In an important recent judgment, the UK Supreme Court has rewritten the post-Brexit rules on application of EU case law in the UK courts, so that they apply retrospectively in proceedings in respect of pre-Brexit events.

The ruling may prompt the EU to raise concerns with the UK government about UK compliance with the 2019 UK-EU Withdrawal Agreement, and will create greater legal uncertainty for businesses and individuals as to whether other legislation across the UK statute book will be applied retrospectively, contrary to previous expectations.

Background

The Lipton v BA City Flyer Ltd  case (93-page / 490KB PDF) concerned a claim for compensation for a delayed flight, and whether there were ‘extraordinary circumstances’ within the meaning of Regulation (EC) 261/2004 which excluded the case from the duty to compensate passengers. The flight in question was in January 2018 and the claimants commenced proceedings shortly after this, and before Brexit. The court found that the sickness of the captain that caused the delay did not constitute ‘extraordinary circumstances’, but most of the judgment is taken up with arguments as to what law applied to the case, and whether Court of Justice of the EU (CJEU) case law on the meaning of ‘extraordinary circumstances’ was binding on the Supreme Court.
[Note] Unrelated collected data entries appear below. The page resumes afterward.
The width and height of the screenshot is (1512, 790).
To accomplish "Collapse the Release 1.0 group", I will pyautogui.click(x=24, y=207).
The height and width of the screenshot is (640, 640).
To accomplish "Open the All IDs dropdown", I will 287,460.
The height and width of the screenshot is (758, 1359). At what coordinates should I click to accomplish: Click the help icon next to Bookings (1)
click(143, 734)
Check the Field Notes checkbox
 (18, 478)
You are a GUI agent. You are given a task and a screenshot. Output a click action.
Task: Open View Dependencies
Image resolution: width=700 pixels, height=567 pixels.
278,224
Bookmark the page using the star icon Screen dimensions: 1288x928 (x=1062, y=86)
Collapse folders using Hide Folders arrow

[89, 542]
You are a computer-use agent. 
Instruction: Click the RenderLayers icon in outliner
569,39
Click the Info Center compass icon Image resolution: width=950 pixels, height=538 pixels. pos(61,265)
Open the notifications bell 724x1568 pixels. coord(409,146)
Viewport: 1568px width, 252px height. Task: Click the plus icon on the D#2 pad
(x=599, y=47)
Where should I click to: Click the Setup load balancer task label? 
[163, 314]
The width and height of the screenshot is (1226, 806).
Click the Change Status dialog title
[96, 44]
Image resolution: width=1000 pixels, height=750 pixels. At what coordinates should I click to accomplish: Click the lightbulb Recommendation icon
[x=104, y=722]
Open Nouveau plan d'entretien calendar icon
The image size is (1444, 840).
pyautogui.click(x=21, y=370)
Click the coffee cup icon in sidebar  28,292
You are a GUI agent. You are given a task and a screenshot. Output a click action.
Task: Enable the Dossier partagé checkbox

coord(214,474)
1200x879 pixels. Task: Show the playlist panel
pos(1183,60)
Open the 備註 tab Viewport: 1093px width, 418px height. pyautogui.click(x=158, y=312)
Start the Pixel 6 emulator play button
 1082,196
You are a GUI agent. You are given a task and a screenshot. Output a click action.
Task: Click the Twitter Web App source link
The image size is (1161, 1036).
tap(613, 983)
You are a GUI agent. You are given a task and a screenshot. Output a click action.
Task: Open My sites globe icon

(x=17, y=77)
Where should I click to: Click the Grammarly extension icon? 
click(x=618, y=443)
At the time of the flight, the UK was an EU member state. Therefore, the EU Regulation in question was directly applicable in UK law, and CJEU case law was binding on UK courts, by virtue of the European Communities Act 1972. However, when Brexit took effect on 31 December 2020, the 1972 Act was repealed and former EU legislation like this was incorporated into the UK legal system with some changes as 'retained EU law' by the EU (Withdrawal) Act 2018. It was renamed as ‘assimilated law’ from January 2024, with further reforms taking effect, by the Retained EU Law (Revocation and Reform) Act 2023.

These Brexit reforms prompted the question of which law applied in relation to the claimants’ case: was it the EU law as it applied under the 1972 Act in 2018, or was it retained EU law as it applied in 2024 under the 2018 Act? This in turn determined whether CJEU case law was binding under the 1972 Act, or whether the Supreme Court had a discretion to depart from CJEU case law under section 6 of the 2018 Act.

The orthodox position on transitions to changes in the law

The orthodox analysis usually applied to changes in the law effected by legislation is based on section 16 of the Interpretation Act 1978. This provides that – generally – a repeal or amendment made by new legislation does not have retrospective effect modifying the law as it previously applied to events at the time they occurred, unless the repeal or amendment is clearly expressed in a way intended to have retrospective effect. The provision reflects the principle that our common law may restrict retrospective effect that causes unfairness, or the Human Rights Act 1998 may restrict it where it impacts on human rights.

It is an established practice of successive UK governments and their legislative drafters that most government legislation does not have retrospective effect, with this result usually being achieved not by express words in the new legislation, but by the absence of words combined with reliance on the Interpretation Act. The 2018 Act follows precisely this approach, subject to a few notable exceptions not applicable in the Lipton case, where it expressly envisages some specific reforms applying in relation to new legal proceedings, whether or not they are based on pre-Brexit events.

The Supreme Court’s unorthodox approach to the transition

In the Lipton case, the Supreme Court turned this orthodox position on its head. Rather than taking the Interpretation Act’s presumption and looking for clear words in the 2018 Act to overturn it, it inferred from the overall scheme of the 2018 Act that it was intended to reverse the Interpretation Act’s presumption. This was the case for all the reforms made, and not only those on which retrospective effect was expressly provided for. To support this conclusion, the court referred to the 2018 Act’s Explanatory Notes as providing “no support” for the alternative position, and even suggested that the heading to section 6 of the 2018 Act was more significant than the wording of section 6 itself – a remarkable approach to statutory interpretation.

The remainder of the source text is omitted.